Becoming Resilient
Week 151 – February 3, 2023 – Cleaning the Fridge Game
Oh my… the photos are uploading and pages updating. Woohoo!!! Patience. The error messages incurred last week was due to “too many requests” and the best remedy was to wait. Ugh. As difficult as it was to wait and be patient, over time… it worked!!! A good lesson to learn. Sometimes stepping back and allowing time to do it’s work means that TRUSTING the system, the universe, or myself. All will work itself out.
Here I am. Blogging with no barriers. I was so close to just scrapping this portfolio and blog and leaving it as digital debris in cyberspace. As it turns out, I’m back!!! I’m not sad and now I know… don’t ask for too much at one time. The system just says NO and stops working. Admittedly, I was alarmed when trying to publish and wanting to update some of my webpages, but I just had to wait, stand back, and be calm. LOL.
Yes. The photo chosen for this blog post is two pieces of toast (i.e., the end pieces), the last bits of cucumber, and the last remains of sprouts in the plastic container. What you see is my Friday Brunch. It was pretty good. And, food is being consumed in my home without throwing it away or feeling like there’s nothing to eat and it sucks. I guess this is where the saying of “making lemonade out of lemons” now resonates.
January was brutal. After taking the time to REST during the winter week and going full blast to start the new year in my classes, I’m a bit spent. The workload lightens up and I am happy that it’s February. I’m even happy that it’s Friday. No meetings or classes today. I’m not sure how that happened (not knowing if I missed anything) but it feels good to have a good night’s sleep, homemade meals, and doing some work.

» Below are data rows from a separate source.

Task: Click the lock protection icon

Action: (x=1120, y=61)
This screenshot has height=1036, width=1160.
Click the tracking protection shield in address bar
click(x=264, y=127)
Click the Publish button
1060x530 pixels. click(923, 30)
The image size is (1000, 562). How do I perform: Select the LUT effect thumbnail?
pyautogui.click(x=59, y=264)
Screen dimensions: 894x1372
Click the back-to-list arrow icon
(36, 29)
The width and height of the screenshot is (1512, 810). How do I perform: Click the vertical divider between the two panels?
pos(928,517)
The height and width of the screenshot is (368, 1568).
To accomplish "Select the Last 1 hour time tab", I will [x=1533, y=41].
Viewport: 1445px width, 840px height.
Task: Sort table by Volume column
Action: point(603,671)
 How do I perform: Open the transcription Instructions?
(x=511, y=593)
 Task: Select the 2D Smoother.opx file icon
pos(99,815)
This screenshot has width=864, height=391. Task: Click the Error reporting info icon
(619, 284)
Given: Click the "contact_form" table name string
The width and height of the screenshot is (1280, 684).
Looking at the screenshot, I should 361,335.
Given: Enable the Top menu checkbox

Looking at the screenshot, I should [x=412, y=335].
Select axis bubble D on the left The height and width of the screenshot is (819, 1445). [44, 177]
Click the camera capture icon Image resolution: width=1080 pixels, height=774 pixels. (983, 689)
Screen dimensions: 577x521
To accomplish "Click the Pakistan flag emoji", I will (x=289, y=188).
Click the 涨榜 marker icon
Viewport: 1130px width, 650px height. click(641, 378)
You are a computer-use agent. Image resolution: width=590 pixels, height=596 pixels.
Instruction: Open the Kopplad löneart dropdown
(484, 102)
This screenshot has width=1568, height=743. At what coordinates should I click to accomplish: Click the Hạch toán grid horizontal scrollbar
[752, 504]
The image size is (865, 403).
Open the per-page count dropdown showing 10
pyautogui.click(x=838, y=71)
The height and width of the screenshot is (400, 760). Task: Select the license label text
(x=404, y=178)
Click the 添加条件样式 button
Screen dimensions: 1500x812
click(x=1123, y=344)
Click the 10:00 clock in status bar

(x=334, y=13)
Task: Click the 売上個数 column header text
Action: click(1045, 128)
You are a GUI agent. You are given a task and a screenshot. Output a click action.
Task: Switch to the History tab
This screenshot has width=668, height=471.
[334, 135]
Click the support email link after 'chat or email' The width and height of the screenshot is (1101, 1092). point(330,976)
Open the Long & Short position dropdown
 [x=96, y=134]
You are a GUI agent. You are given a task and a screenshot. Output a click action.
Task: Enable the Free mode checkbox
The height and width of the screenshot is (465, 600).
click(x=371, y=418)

Hence the blog. I thought, why not? I am also learning how to build up a tough skin. I am reminded by BrenĂ© Brown and her saying of “strong back, soft front.” I love that imagery and I am trying. It’s not in my nature as an Enneagram 8 but I am aware of it’s benefits. I just needed to taper from my weeks before and a little bit this week too. I finished my PAR (professional activity report) and got some tough news. I’m ok.
What I am learning is, I can only be myself. That’s all I have. Who I show with other and how I am with others, I can only be me. In past, I used to put a lot of weight on what people thought of me (both in the good and the bad). Why? My value is not tied into what others think of me. What matters most is, what I think about myself. Can I live my actions, my thoughts, or my values? That’s what matters. I understand that.
Sometimes it’s so easy to get off balance. This week was one of those weeks. Nothing dramatic, but I found myself caught into those feelings of worrying about what other people think. First, I never want to hurt anyone. Second, I want to inspire others to create change. Finally, I want to feel good about the work that I do. This week I had a moment of vulnerability. It shook me, but I can’t control what others think or do.
Feeling rested has helped me to be ok with this week and be able to let it go. I learned a tonne from my PAR and I can see personal growth. I’m pleased with that and I can see my potential. That’s exciting. I can’t compare myself with others, but I can learn from them. Mentoring can be critical with next steps and I am willing to reach out. I am in a much better place and I can be patient of myself. I just need a little time.